Mas os acontecimentos dos últimos dias são os que mais importa reter, para avaliar a forma de governar em maioria absoluta do Partido Socialista:

1 Rui Moreira, Presidente da Câmara do Porto, independente e, portanto, liberto das amarras partidárias, rompeu com uma unidade indiscutida nos últimos quarenta anos. Incomodado com o seguidismo da autarca socialista que preside à Associação Nacional de Municípios, decidiu bater com a porta e abandonar a associação. Moreira acusa a direção da ANMP de não defender as autarquias na hora de negociar a descentralização, preferindo acatar as imposições do Governo. O peso desta decisão arrisca desencadear uma reação em cadeia de outros municípios que também se sentem lesados. Pergunto: Não será isto uma consequência de quem confunde maioria absoluta com poder absoluto?

2 O chamado Setúbal Gate, sabe-se hoje, foi muito mais do que um caso isolado numa autarquia. O escândalo na Câmara comunista foi só a ponta do iceberg de uma prática que estava instalada nas principais instituições públicas que lidam com imigrantes e refugiados. O Instituto do Emprego e a Segurança Social tinham como prática recorrer aos serviços de uma associação russa para facilitar os contactos com os ucranianos que vinham para Portugal.
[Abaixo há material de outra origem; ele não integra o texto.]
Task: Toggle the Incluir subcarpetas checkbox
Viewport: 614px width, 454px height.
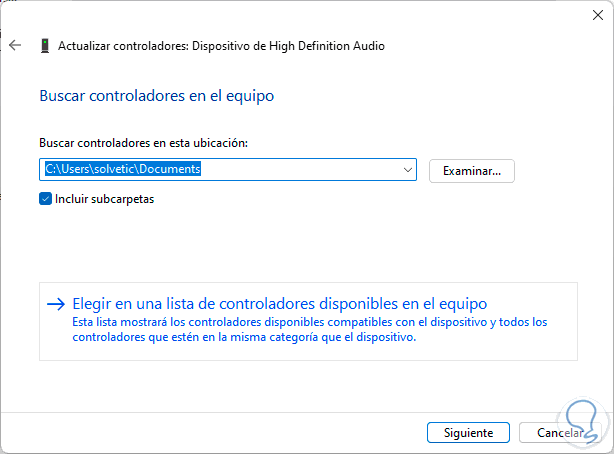Action: click(45, 198)
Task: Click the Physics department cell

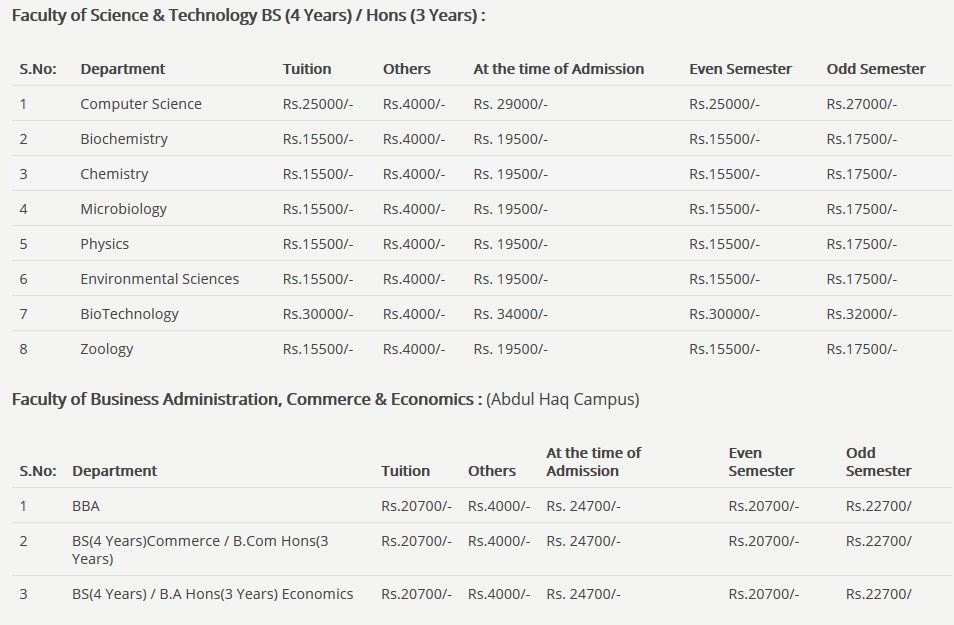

Para além da falta de senso de tal decisão, sabe-se agora que os líderes desta associação estavam referenciados pelos serviços de informação nacionais. Tudo ingredientes a precisarem de ser escrutinados pelo Parlamento e pela comunicação social. O que faz o poder socialista? Impede audições na Assembleia da República e o Primeiro-ministro refugia-se num suposto dever de sigilo para não explicar nada desta trapalhada aos portugueses. Pergunto: Não será isto uma consequência de quem confunde maioria absoluta com poder absoluto?

3 A bancada socialista anunciou recentemente a reescrita do projeto para a legalização da eutanásia, garantindo que, apesar de estarmos em nova legislatura, o processo está feito, apesar de se verificar que o texto teve alterações que não são de somenos. A eliminação da expressão “doença fatal” do conteúdo do texto altera de forma determinante a proposta. Ainda assim, garantem os socialistas, não há mais debate. É para votar e enviar para o Presidente. Mesmo sabendo que, no seu último veto, Marcelo Rebelo de Sousa tinha alertado para a mudança radical que se introduz, retirando a dita expressão. Perante tais dúvidas, os socialistas respondem em tom de chantagem: ou o Presidente aprova o diploma, ou está a agir ao contrário do que anunciou, quando disse que as suas convicções pessoais não iriam pesar na decisão. Pergunto: Não será isto uma consequência de quem confunde maioria absoluta com poder absoluto?

Os sinais estão todos cá. E ainda só temos poucos meses de Governo. Cavaco Silva já fez o seu papel pedagógico e pediu obra concreta. Agora cabe a quem quer ser líder da oposição desmascarar o lobo com pele de cordeiro que se esconde por trás do Partido Socialista das maiorias absolutas dialogantes. Isso não existe. É bastante óbvio para quem acompanha a vida política. É preciso torná-lo claro aos olhos dos portugueses. Não é difícil, é só preciso estar atento.